Choreographer provides exactly that: it models the accelerator alongside
a cluster of high-performance out-of-order CPUs, a chiplet-based on-chip
network with a fully detailed MOESI coherence protocol via gem5’s CHI,
and the complete software stack, all in full-system simulation.
Pickle is built on Choreographer. I extended the framework to track
the source of every cache miss and measure prefetch usefulness across
the system.
Summer 2025: I profiled and analyzed Borglet’s CPU scheduling on AMD
chips.
Summer 2024: I built a pre-RTL area estimation model for the XLS project. The area model is
used to guide pre-RTL optimizations of certain designs.
[AMD Research]:
Summer 2023: I built the Choreographer framework.
Previous Work
As an undergrad in Prof.
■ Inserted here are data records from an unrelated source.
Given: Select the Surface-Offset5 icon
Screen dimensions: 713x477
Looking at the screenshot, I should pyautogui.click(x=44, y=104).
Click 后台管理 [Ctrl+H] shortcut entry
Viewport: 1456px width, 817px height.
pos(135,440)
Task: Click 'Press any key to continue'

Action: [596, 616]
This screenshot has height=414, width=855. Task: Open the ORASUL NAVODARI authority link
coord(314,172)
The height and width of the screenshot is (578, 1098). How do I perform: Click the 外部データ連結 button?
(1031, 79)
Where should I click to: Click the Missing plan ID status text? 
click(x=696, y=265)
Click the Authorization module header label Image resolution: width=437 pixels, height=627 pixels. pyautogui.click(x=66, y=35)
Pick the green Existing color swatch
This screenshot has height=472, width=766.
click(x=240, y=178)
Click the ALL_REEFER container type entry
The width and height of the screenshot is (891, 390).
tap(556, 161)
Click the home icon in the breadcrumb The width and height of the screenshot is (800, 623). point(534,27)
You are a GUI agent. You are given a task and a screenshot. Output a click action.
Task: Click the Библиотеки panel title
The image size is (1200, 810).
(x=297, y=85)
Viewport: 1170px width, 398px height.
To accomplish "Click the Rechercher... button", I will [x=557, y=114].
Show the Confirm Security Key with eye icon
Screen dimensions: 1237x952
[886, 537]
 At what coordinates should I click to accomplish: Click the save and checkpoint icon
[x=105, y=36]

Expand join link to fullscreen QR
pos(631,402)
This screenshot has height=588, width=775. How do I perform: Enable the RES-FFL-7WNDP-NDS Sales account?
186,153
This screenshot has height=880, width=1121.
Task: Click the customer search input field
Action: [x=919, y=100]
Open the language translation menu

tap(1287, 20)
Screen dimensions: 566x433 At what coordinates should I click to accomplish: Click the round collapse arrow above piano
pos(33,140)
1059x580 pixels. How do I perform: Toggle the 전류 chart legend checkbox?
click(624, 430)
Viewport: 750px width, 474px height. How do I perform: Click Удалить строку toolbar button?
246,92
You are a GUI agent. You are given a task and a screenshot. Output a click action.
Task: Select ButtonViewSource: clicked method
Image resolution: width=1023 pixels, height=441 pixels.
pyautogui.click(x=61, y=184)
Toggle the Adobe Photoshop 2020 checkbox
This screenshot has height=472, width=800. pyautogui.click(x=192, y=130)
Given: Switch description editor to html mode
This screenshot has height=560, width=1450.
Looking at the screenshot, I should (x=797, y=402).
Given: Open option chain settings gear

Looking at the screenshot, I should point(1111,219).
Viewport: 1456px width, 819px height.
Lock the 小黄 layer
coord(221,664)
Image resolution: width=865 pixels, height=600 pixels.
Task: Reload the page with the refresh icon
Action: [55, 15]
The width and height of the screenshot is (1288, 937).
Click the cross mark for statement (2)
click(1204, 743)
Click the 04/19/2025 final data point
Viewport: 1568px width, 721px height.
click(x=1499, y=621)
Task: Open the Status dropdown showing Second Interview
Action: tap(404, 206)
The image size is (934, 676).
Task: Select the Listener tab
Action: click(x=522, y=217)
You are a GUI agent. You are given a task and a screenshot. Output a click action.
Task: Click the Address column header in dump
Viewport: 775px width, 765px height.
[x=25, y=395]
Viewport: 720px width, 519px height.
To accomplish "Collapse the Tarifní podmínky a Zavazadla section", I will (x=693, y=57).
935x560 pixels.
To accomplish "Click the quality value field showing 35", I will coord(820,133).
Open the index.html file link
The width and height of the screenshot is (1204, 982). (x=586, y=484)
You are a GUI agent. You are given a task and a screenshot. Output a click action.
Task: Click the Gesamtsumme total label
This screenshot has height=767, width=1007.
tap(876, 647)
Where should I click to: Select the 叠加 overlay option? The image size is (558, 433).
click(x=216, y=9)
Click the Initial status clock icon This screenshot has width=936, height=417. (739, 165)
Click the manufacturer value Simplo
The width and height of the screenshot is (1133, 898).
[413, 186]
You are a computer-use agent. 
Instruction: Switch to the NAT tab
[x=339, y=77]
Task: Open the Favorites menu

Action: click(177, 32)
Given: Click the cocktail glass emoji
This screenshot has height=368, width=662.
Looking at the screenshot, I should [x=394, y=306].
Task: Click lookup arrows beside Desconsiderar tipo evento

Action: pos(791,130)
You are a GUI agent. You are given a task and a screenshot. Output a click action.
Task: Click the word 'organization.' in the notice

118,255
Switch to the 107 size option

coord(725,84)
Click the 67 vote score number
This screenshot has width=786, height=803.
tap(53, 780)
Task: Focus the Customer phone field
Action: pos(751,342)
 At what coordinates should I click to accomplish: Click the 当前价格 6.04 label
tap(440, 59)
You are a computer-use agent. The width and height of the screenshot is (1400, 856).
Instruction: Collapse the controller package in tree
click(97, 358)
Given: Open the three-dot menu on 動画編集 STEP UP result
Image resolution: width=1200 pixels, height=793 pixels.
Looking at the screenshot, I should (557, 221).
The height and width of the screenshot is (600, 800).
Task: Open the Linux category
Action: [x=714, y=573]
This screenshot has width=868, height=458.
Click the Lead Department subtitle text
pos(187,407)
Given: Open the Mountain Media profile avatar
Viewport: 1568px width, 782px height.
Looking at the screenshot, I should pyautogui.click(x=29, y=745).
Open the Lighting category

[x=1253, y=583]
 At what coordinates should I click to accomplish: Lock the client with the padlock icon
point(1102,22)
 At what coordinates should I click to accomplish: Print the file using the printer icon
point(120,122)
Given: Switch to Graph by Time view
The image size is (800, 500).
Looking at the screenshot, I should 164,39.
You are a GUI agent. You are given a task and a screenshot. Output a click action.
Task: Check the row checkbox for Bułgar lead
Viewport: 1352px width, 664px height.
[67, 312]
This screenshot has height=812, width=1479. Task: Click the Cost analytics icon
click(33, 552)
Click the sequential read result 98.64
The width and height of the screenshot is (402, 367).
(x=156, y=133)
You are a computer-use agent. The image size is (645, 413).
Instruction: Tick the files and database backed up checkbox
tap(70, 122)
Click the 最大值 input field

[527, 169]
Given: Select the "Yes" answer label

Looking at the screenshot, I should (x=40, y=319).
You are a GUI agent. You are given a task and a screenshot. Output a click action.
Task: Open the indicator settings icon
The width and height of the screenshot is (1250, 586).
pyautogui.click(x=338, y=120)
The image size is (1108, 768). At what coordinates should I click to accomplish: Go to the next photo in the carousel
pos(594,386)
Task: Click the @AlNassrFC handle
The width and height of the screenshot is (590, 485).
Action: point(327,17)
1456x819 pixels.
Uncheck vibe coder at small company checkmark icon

Ian
Davidson’s lab, I collaborated with Zilong Bai on graph-based
unsupervised feature selection, which results in a
SIGKDD paper.
Teaching
I strongly believe that student engagement in classroom and research
comes from a deep understanding of the problem, coupled with a fluency
in using tools (e.g., using software, using facts, and using
abstractions) for problem-solving. The recent emergence of LLMs makes
this foundational understanding and command of tools even more
essential, enabling students to formulate the right
questions for AI assistants and verify the
answers.
Bootcamp Instructor, gem5 Bootcamp, UC Davis (Summer 2022).